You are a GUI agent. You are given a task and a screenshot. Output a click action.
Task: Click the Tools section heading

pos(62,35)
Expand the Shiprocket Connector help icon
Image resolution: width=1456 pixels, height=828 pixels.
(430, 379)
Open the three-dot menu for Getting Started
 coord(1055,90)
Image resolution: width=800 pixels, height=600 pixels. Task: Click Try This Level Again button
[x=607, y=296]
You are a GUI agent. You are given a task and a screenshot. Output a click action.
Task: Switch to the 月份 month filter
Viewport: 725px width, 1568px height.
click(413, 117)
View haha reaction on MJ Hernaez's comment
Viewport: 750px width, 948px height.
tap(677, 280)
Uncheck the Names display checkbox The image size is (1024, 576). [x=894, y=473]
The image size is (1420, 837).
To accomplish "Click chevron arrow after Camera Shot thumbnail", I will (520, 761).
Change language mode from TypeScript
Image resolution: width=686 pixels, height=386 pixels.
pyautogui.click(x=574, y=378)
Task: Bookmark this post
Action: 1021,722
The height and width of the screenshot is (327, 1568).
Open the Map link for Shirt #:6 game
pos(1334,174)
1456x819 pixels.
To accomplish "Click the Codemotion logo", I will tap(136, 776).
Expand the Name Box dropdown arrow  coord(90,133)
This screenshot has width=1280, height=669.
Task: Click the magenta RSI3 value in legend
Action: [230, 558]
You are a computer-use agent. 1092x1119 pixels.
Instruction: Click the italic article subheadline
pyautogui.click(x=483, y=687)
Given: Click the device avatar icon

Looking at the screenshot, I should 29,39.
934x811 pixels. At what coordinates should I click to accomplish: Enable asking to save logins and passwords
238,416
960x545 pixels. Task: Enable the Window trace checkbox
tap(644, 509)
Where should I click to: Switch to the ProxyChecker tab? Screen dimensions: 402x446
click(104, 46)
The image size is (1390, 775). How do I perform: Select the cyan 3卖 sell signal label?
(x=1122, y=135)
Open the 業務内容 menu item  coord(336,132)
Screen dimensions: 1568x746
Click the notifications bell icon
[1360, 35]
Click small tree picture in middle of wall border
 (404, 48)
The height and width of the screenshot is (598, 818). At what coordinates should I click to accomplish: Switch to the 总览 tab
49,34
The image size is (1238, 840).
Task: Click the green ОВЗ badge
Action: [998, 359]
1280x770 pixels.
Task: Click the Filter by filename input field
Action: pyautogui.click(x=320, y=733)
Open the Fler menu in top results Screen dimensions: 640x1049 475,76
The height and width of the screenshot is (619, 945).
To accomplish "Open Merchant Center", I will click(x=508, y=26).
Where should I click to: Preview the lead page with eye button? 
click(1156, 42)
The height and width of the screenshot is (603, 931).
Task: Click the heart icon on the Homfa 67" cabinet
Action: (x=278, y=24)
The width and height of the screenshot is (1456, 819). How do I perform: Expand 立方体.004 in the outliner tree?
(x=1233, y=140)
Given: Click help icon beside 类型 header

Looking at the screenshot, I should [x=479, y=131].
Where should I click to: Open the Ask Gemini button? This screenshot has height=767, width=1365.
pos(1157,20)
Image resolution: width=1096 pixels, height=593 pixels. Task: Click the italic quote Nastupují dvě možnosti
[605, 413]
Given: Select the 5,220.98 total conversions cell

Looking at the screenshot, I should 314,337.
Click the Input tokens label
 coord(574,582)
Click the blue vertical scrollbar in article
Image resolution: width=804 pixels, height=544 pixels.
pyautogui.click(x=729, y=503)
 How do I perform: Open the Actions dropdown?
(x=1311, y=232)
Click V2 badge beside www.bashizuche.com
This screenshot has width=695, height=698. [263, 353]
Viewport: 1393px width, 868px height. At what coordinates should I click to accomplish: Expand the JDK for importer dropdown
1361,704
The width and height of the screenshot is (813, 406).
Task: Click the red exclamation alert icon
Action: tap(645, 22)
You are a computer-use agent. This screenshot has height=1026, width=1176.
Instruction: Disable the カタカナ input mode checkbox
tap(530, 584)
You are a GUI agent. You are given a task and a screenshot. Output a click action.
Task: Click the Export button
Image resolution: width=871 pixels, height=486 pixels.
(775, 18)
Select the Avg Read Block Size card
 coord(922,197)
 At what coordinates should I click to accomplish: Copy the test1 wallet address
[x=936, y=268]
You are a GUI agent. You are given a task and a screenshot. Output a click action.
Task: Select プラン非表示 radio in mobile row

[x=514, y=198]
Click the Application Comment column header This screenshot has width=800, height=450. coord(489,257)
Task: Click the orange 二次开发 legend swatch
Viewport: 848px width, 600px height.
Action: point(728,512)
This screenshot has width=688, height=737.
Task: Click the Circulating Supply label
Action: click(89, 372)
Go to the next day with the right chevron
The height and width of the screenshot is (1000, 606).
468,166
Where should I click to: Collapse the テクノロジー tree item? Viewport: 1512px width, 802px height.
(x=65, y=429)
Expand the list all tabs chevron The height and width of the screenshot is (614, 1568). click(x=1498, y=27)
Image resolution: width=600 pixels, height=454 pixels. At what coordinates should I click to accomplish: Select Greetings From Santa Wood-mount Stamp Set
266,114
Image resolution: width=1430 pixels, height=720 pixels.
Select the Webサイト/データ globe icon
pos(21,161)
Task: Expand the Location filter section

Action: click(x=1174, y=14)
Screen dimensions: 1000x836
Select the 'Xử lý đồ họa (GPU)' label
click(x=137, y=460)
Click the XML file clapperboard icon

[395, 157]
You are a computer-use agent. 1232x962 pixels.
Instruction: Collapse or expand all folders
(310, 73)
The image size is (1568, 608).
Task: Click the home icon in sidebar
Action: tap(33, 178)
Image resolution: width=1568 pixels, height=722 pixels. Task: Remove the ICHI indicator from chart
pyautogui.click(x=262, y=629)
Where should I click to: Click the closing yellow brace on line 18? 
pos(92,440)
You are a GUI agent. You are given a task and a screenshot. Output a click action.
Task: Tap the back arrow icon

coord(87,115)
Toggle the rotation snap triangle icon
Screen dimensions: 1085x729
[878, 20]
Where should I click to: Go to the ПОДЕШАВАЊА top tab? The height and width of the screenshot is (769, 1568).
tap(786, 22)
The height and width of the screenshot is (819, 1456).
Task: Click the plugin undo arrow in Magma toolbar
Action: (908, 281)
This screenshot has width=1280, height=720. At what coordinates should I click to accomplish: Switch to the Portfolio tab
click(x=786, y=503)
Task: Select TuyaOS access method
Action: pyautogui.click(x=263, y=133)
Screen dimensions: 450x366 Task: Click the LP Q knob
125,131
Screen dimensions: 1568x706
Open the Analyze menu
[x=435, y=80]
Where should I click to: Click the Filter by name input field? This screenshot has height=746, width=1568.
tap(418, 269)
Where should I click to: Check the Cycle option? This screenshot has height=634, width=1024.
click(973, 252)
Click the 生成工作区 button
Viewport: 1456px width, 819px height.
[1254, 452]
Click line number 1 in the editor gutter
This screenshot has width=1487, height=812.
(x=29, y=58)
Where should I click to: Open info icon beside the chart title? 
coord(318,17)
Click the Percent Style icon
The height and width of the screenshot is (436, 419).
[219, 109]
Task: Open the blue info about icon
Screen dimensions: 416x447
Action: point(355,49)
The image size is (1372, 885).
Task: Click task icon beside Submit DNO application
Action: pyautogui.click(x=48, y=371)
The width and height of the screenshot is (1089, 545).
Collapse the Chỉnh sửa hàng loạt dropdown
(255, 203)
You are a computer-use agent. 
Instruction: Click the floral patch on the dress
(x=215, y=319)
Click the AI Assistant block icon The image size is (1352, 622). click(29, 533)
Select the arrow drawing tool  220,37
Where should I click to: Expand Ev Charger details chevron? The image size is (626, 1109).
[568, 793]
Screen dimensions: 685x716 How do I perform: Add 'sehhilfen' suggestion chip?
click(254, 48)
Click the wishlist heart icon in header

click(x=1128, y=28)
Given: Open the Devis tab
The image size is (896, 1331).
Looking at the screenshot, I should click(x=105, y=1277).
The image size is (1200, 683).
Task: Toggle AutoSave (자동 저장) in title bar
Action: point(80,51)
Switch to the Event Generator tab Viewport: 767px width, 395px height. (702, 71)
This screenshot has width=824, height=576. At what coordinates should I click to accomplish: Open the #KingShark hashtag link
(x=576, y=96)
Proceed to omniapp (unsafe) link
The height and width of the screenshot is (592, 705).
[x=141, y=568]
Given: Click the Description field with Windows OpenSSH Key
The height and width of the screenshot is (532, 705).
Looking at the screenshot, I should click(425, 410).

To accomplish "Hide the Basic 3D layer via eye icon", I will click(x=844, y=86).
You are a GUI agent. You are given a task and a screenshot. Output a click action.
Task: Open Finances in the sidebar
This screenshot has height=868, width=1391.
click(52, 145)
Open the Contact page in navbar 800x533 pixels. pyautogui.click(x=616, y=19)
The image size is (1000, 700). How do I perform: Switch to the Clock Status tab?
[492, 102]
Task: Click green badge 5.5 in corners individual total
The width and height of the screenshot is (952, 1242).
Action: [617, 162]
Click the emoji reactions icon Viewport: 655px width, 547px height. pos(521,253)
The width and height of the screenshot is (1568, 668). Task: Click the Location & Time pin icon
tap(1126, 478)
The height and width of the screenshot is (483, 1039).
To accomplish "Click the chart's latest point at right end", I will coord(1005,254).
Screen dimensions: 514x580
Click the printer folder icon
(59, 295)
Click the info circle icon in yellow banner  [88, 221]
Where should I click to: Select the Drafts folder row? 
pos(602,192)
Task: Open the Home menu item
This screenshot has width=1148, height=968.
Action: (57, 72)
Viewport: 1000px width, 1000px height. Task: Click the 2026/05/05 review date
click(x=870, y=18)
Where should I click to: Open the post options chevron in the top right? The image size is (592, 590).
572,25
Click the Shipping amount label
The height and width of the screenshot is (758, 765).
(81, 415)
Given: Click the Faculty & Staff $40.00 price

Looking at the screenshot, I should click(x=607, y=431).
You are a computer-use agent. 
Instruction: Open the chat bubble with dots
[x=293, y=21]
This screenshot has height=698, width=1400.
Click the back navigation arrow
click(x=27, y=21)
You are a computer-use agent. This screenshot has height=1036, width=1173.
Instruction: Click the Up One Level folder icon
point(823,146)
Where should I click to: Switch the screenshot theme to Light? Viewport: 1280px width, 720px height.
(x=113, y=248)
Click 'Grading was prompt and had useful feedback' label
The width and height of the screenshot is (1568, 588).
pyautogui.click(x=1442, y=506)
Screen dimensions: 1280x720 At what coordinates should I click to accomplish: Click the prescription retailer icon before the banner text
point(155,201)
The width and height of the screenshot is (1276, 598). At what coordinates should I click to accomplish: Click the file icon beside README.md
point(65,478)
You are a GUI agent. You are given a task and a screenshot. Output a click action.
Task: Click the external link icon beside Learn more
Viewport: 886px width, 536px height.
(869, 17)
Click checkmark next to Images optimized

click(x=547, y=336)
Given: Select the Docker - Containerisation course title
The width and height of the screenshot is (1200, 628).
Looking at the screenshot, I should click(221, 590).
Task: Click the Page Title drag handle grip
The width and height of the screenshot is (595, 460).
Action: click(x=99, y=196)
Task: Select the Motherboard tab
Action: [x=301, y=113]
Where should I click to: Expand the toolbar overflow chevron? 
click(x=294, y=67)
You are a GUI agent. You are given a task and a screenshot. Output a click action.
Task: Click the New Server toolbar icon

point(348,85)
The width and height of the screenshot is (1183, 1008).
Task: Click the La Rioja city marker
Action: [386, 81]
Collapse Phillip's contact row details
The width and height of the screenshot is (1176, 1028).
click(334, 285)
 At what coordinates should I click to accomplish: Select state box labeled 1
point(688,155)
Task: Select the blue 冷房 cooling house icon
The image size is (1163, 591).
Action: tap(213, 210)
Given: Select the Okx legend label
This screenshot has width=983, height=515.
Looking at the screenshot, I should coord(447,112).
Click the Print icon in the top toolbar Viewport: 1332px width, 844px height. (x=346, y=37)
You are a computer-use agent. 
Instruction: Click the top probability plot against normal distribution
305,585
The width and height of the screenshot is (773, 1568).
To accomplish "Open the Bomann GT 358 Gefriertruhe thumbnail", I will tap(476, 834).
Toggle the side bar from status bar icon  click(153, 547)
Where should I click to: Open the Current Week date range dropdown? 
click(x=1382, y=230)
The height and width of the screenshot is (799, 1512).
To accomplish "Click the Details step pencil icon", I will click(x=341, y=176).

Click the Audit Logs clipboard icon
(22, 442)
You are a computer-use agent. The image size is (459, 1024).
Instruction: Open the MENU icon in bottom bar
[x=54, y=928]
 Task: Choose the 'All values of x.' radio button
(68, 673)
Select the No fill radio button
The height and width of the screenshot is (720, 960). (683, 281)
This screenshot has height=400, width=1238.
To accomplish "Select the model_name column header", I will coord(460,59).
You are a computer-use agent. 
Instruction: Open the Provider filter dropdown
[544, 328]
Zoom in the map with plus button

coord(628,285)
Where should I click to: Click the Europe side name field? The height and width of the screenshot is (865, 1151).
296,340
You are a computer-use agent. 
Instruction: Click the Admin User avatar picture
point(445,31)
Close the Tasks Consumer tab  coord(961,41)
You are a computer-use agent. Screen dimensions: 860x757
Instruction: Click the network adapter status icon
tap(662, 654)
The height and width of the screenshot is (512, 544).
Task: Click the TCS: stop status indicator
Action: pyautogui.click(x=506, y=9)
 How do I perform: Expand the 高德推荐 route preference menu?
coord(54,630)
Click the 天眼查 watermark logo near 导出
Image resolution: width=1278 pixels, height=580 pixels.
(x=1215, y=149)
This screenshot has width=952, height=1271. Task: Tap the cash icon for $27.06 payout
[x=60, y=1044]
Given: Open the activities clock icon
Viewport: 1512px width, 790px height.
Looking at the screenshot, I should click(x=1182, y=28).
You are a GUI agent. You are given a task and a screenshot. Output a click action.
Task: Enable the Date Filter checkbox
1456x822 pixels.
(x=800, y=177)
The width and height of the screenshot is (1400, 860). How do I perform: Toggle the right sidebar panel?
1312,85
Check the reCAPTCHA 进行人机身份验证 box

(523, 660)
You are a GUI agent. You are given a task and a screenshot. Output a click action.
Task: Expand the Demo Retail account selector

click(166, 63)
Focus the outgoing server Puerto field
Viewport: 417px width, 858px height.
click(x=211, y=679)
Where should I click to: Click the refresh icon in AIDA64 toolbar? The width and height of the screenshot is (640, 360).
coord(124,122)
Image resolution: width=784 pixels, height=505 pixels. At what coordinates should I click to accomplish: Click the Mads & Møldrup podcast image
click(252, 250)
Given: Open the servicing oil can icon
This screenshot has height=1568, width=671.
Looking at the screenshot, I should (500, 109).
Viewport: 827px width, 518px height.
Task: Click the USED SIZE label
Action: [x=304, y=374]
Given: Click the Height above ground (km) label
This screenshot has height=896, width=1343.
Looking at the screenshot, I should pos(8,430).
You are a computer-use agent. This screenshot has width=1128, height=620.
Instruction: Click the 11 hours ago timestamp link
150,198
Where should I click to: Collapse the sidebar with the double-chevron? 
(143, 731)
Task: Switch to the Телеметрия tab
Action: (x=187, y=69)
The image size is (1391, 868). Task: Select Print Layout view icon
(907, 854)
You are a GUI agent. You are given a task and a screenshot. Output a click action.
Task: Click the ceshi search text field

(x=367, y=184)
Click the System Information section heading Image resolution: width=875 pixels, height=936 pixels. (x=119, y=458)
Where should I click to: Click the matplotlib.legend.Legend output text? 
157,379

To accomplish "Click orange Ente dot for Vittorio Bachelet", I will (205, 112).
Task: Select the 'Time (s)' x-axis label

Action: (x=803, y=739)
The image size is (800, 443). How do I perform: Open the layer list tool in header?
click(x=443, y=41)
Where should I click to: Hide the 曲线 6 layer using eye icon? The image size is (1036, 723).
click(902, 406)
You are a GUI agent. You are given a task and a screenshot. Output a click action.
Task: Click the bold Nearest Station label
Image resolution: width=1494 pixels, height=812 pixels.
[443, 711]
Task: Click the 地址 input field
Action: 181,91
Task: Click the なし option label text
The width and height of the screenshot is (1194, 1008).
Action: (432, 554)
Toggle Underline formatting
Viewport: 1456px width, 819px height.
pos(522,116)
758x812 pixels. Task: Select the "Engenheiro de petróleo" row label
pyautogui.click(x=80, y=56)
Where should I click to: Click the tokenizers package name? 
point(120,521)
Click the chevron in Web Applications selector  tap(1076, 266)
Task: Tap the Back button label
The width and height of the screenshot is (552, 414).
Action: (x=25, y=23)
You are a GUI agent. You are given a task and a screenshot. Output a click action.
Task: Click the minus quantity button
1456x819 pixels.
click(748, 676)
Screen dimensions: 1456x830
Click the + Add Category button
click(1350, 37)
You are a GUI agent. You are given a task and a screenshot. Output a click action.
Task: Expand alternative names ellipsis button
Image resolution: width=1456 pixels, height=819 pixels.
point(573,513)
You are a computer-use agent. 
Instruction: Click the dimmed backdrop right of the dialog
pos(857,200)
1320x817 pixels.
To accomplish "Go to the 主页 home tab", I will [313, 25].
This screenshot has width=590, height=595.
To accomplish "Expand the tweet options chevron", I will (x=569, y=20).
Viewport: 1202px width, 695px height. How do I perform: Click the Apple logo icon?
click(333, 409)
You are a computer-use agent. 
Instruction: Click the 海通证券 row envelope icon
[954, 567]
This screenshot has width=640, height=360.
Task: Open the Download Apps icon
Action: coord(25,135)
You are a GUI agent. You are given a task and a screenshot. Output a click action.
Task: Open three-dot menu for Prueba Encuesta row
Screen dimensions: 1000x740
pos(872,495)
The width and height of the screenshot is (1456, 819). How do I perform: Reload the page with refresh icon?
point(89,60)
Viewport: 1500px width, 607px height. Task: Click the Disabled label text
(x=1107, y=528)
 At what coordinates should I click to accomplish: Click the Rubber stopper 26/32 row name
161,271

################

Reproduce the listing from its first line through the line that contains "[x=607, y=296]", with both of those lines included.

RESULT OF THIS EXERCISE
You are a GUI agent. You are given a task and a screenshot. Output a click action.
Task: Click the Tools section heading

pos(62,35)
Expand the Shiprocket Connector help icon
Image resolution: width=1456 pixels, height=828 pixels.
(430, 379)
Open the three-dot menu for Getting Started
 coord(1055,90)
Image resolution: width=800 pixels, height=600 pixels. Task: Click Try This Level Again button
[x=607, y=296]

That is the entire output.